Despite her more classical-leaning training as a rising star, Barrera still has fond memories of the genre, even just as a rebellious kid. “I was definitely watching them behind my parents’ back at sleepovers with friends,” Barrera said. “You do the rebel thing […] and watching scary movies is what I would do. I grew up loving horror. I grew up loving getting scared, having to sleep with the lights on, playing pranks on my friends, and all of that stuff well into my teenage years, and then I saw ‘Saw,’ and it freaked me out. I was like, ‘This is too much,’ and I literally stopped watching horror movies for years.”

Not to worry: She got back into them a few years ago. Still, she’s got some limits; she isn’t a body horror fan, and she’s not into stuff with “exorcisms or possession” because “religious things freak me out. I grew up very Catholic. I’m like, ‘I don’t want to invoke any spirits!’”
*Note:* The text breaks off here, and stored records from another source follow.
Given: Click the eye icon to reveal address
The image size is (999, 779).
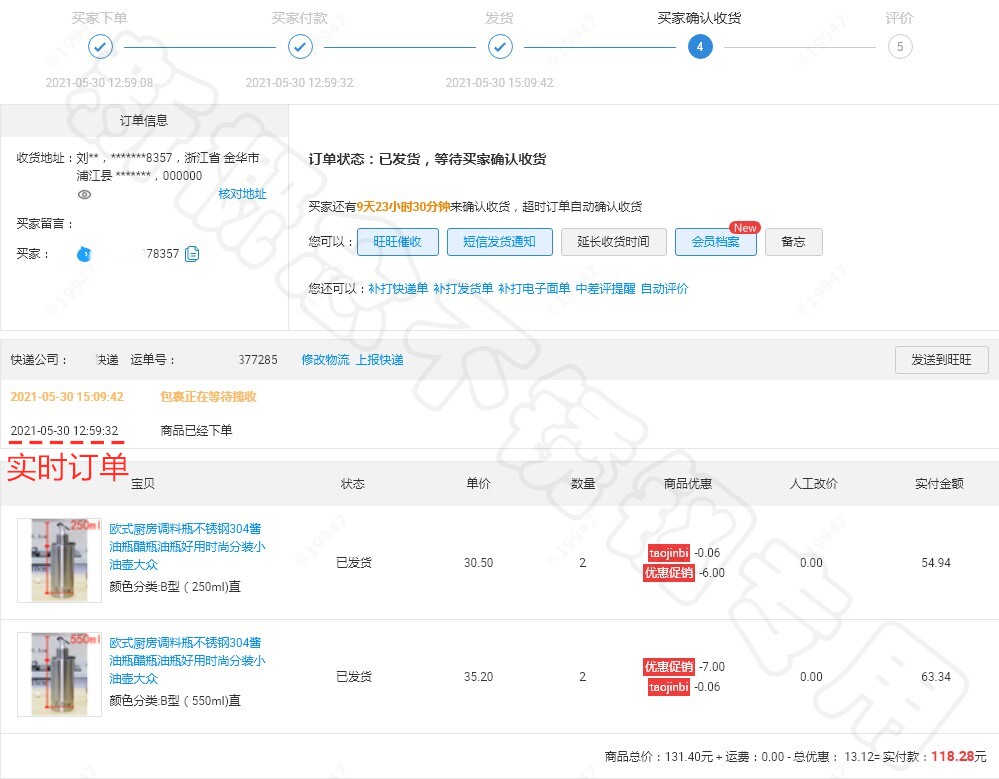Looking at the screenshot, I should coord(84,194).
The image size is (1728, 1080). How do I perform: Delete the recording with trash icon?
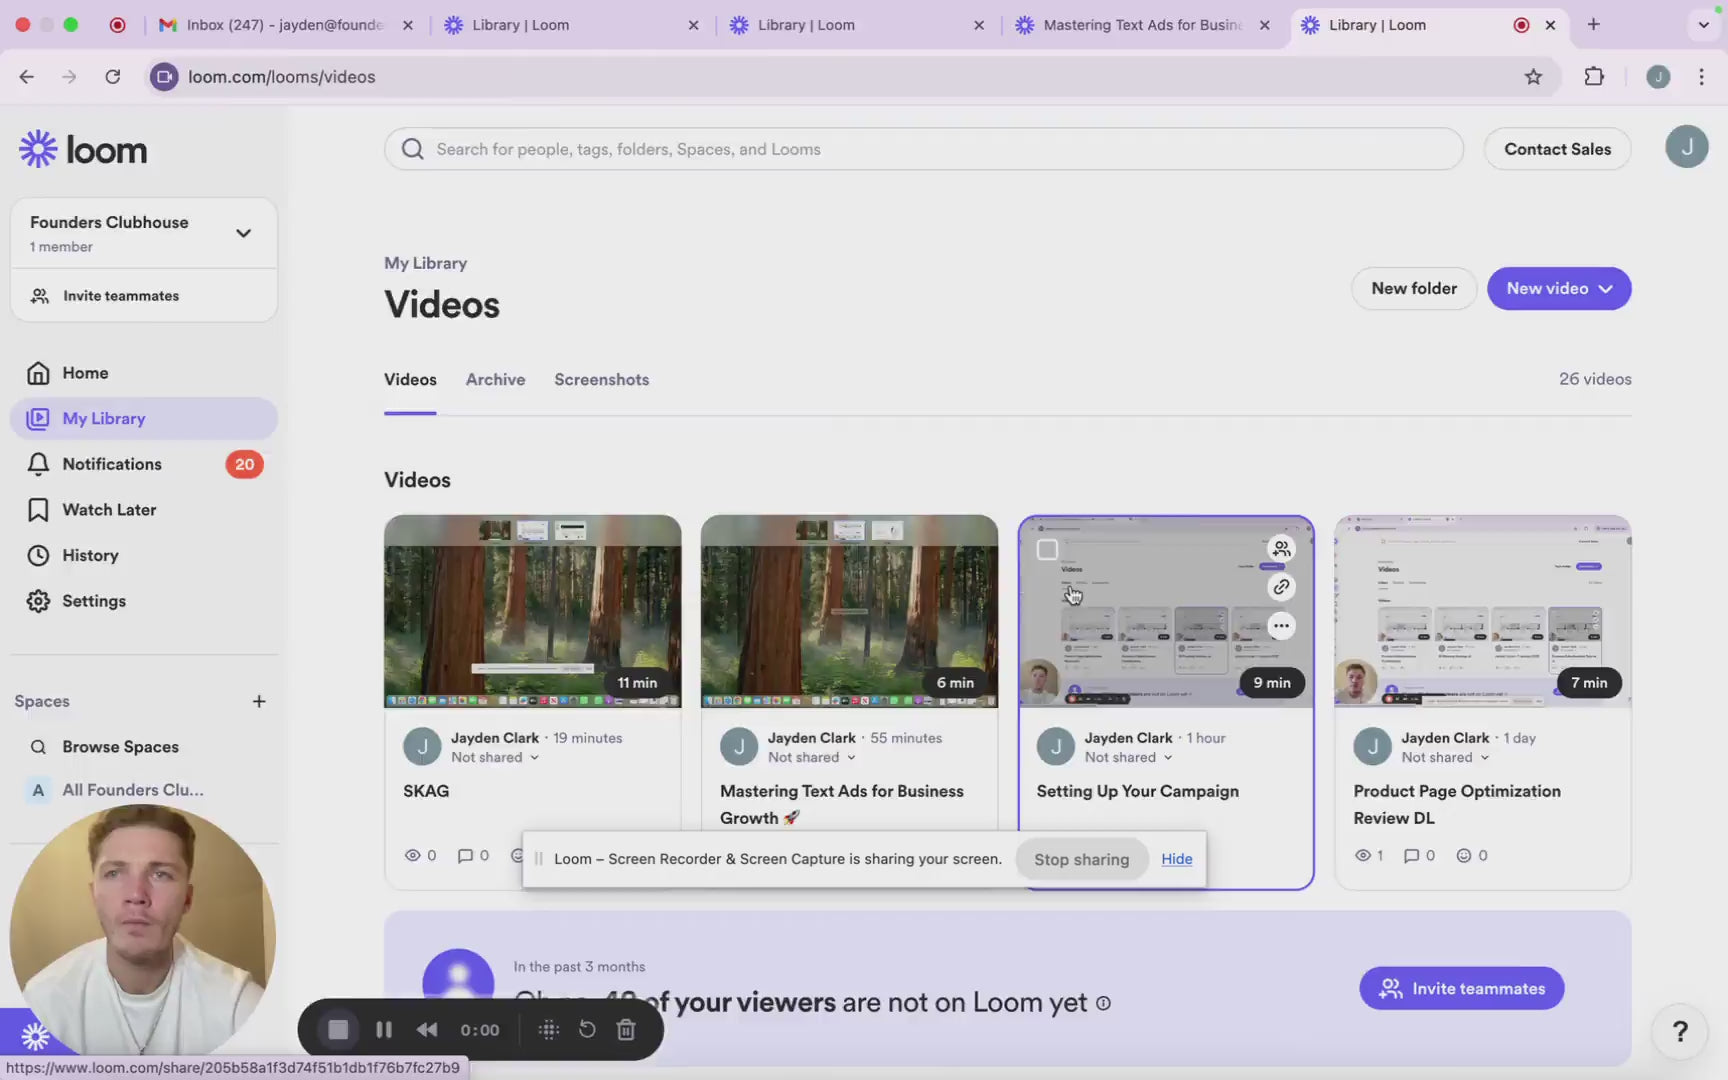(x=626, y=1030)
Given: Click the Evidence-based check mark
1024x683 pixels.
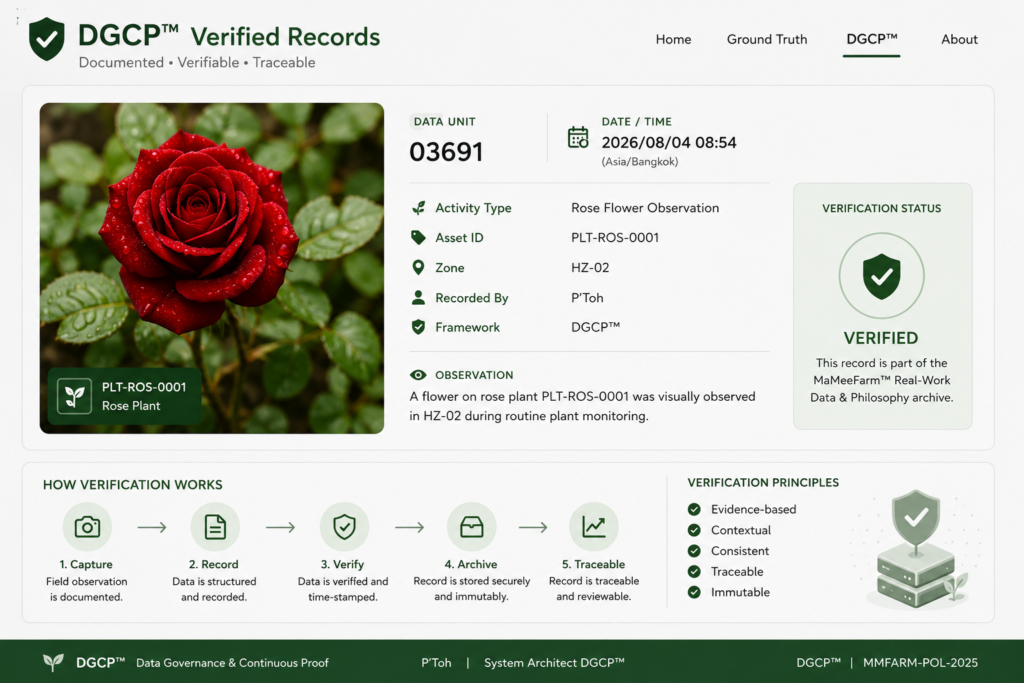Looking at the screenshot, I should (x=694, y=509).
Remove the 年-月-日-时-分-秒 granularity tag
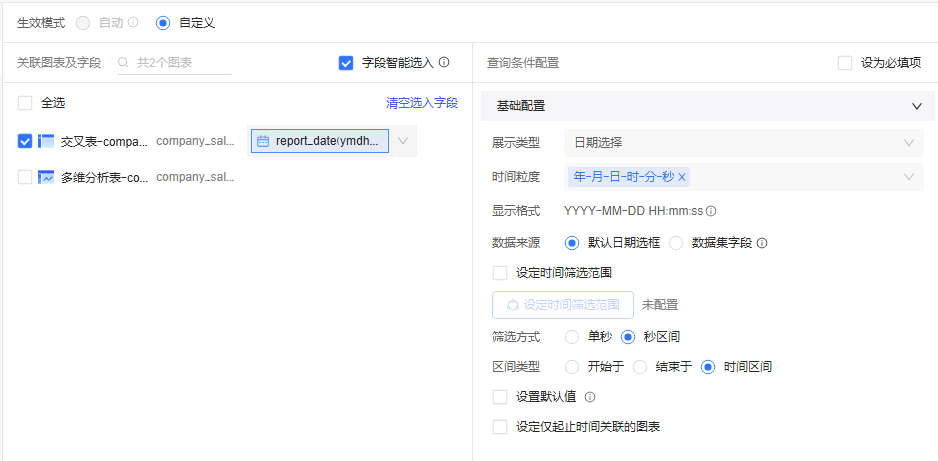Screen dimensions: 938x461 point(682,177)
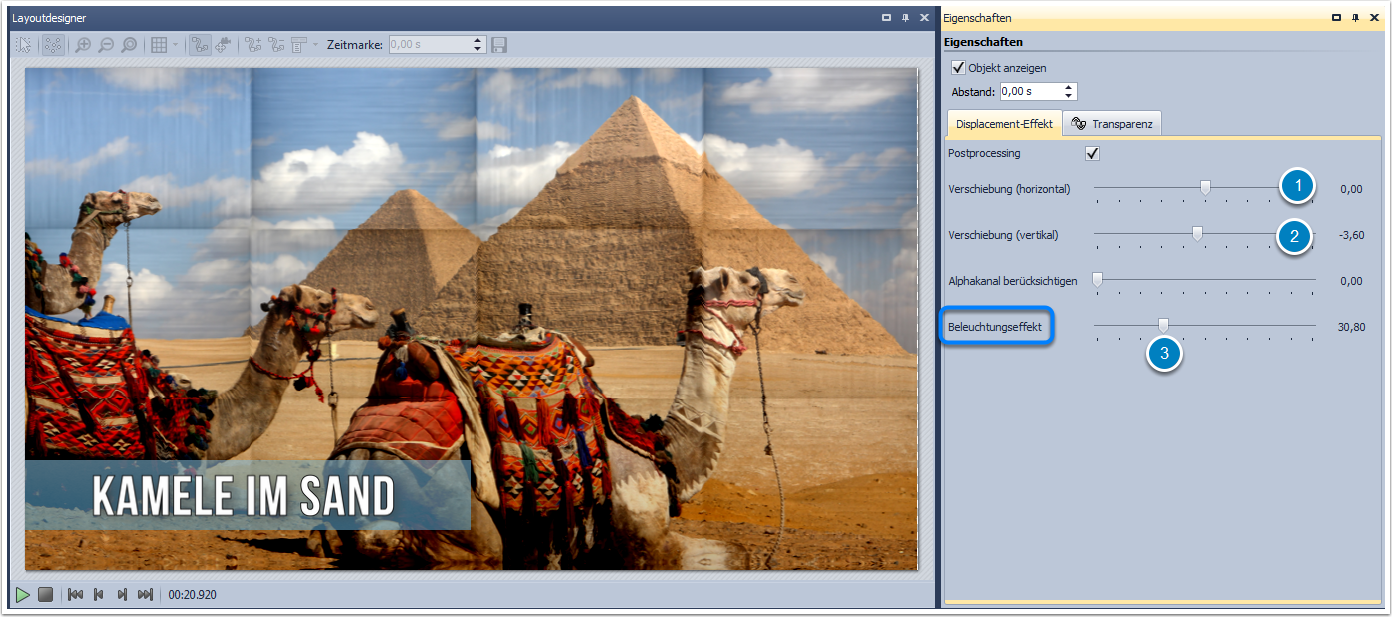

Part of that affection comes from working with the Radio Silence team, who directed her in both “Scream” films and now “Abigail” — “I would follow them into whatever genre they want to do,” she said of co-directors Matt Bettinelli-Olpin and Tyler Gillett — and the way their brand of horror has opened her eyes to the possibility of the genre.

Scream VI
‘Scream VI’screenshot/Spyglass

“Working with them and doing horror movies, I get to do such crazy things,” Barrera said. “Horror is a genre that is constantly pushing the envelope and taking us to weirder and wackier places. What I love about horror is that it’s always metaphorical. All these monsters and all these things represent very human desires, flaws, all very human things. Horror is a creative way of telling stories, and they don’t feel like anyone’s trying to teach you anything. It’s just kind of there, and if you grasp on it, cool, and if you don’t, you had a great time, and your adrenaline was rushing.”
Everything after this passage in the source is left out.